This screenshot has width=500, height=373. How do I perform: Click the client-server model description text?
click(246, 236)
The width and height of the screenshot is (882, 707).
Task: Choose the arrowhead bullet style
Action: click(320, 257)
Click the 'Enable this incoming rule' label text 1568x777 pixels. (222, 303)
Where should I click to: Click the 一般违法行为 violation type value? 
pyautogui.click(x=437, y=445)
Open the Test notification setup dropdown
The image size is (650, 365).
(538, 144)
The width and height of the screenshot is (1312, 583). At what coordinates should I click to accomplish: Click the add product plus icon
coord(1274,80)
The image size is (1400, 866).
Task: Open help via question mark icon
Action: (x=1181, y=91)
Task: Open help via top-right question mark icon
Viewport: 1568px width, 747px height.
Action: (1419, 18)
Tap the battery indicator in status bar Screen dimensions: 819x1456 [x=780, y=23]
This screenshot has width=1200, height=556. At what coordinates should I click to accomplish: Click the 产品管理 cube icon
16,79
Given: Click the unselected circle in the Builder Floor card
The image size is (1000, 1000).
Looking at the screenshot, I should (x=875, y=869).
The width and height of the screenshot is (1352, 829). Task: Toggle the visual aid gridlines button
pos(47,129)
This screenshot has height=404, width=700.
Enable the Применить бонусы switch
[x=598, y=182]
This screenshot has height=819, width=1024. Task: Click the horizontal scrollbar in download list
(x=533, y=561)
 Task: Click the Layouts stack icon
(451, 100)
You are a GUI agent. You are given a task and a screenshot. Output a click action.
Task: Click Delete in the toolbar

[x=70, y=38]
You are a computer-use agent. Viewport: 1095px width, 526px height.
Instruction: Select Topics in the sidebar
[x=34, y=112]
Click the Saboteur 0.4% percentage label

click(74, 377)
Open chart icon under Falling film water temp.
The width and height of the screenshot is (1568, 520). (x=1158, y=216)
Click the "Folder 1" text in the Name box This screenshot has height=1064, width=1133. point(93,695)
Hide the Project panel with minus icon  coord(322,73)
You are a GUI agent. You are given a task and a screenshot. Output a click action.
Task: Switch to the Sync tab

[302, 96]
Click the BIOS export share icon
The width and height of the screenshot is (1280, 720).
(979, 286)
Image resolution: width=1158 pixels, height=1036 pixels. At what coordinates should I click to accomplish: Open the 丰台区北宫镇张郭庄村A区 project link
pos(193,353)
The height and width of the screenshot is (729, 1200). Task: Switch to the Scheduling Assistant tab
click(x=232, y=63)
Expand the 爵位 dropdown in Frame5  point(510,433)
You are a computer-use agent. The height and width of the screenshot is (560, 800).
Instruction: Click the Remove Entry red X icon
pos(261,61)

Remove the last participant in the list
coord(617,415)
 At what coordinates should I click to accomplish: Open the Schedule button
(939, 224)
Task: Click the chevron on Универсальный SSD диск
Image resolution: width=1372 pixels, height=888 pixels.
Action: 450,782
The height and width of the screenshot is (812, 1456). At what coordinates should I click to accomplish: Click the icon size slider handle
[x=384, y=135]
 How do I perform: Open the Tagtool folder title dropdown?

▬▬▬▬▬▬▬▬▬▬

■ **Problem to work on**: Rewrite all of the records above, replacing the word "Delete" with "Trash" and leaving everything else unchanged.

■ **Full solution**:
This screenshot has width=500, height=373. How do I perform: Click the client-server model description text?
click(246, 236)
The width and height of the screenshot is (882, 707).
Task: Choose the arrowhead bullet style
Action: click(320, 257)
Click the 'Enable this incoming rule' label text 1568x777 pixels. (222, 303)
Where should I click to: Click the 一般违法行为 violation type value? 
pyautogui.click(x=437, y=445)
Open the Test notification setup dropdown
The image size is (650, 365).
(538, 144)
The width and height of the screenshot is (1312, 583). At what coordinates should I click to accomplish: Click the add product plus icon
coord(1274,80)
The image size is (1400, 866).
Task: Open help via question mark icon
Action: (x=1181, y=91)
Task: Open help via top-right question mark icon
Viewport: 1568px width, 747px height.
Action: (1419, 18)
Tap the battery indicator in status bar Screen dimensions: 819x1456 [x=780, y=23]
This screenshot has width=1200, height=556. At what coordinates should I click to accomplish: Click the 产品管理 cube icon
16,79
Given: Click the unselected circle in the Builder Floor card
The image size is (1000, 1000).
Looking at the screenshot, I should (x=875, y=869).
The width and height of the screenshot is (1352, 829). Task: Toggle the visual aid gridlines button
pos(47,129)
This screenshot has height=404, width=700.
Enable the Применить бонусы switch
[x=598, y=182]
This screenshot has height=819, width=1024. Task: Click the horizontal scrollbar in download list
(x=533, y=561)
 Task: Click the Layouts stack icon
(451, 100)
You are a GUI agent. You are given a task and a screenshot. Output a click action.
Task: Click Trash in the toolbar

[x=70, y=38]
You are a computer-use agent. Viewport: 1095px width, 526px height.
Instruction: Select Topics in the sidebar
[x=34, y=112]
Click the Saboteur 0.4% percentage label

click(74, 377)
Open chart icon under Falling film water temp.
The width and height of the screenshot is (1568, 520). (x=1158, y=216)
Click the "Folder 1" text in the Name box This screenshot has height=1064, width=1133. point(93,695)
Hide the Project panel with minus icon  coord(322,73)
You are a GUI agent. You are given a task and a screenshot. Output a click action.
Task: Switch to the Sync tab

[302, 96]
Click the BIOS export share icon
The width and height of the screenshot is (1280, 720).
(979, 286)
Image resolution: width=1158 pixels, height=1036 pixels. At what coordinates should I click to accomplish: Open the 丰台区北宫镇张郭庄村A区 project link
pos(193,353)
The height and width of the screenshot is (729, 1200). Task: Switch to the Scheduling Assistant tab
click(x=232, y=63)
Expand the 爵位 dropdown in Frame5  point(510,433)
You are a computer-use agent. The height and width of the screenshot is (560, 800).
Instruction: Click the Remove Entry red X icon
pos(261,61)

Remove the last participant in the list
coord(617,415)
 At what coordinates should I click to accomplish: Open the Schedule button
(939, 224)
Task: Click the chevron on Универсальный SSD диск
Image resolution: width=1372 pixels, height=888 pixels.
Action: 450,782
The height and width of the screenshot is (812, 1456). At what coordinates should I click to accomplish: Click the icon size slider handle
[x=384, y=135]
 How do I perform: Open the Tagtool folder title dropdown?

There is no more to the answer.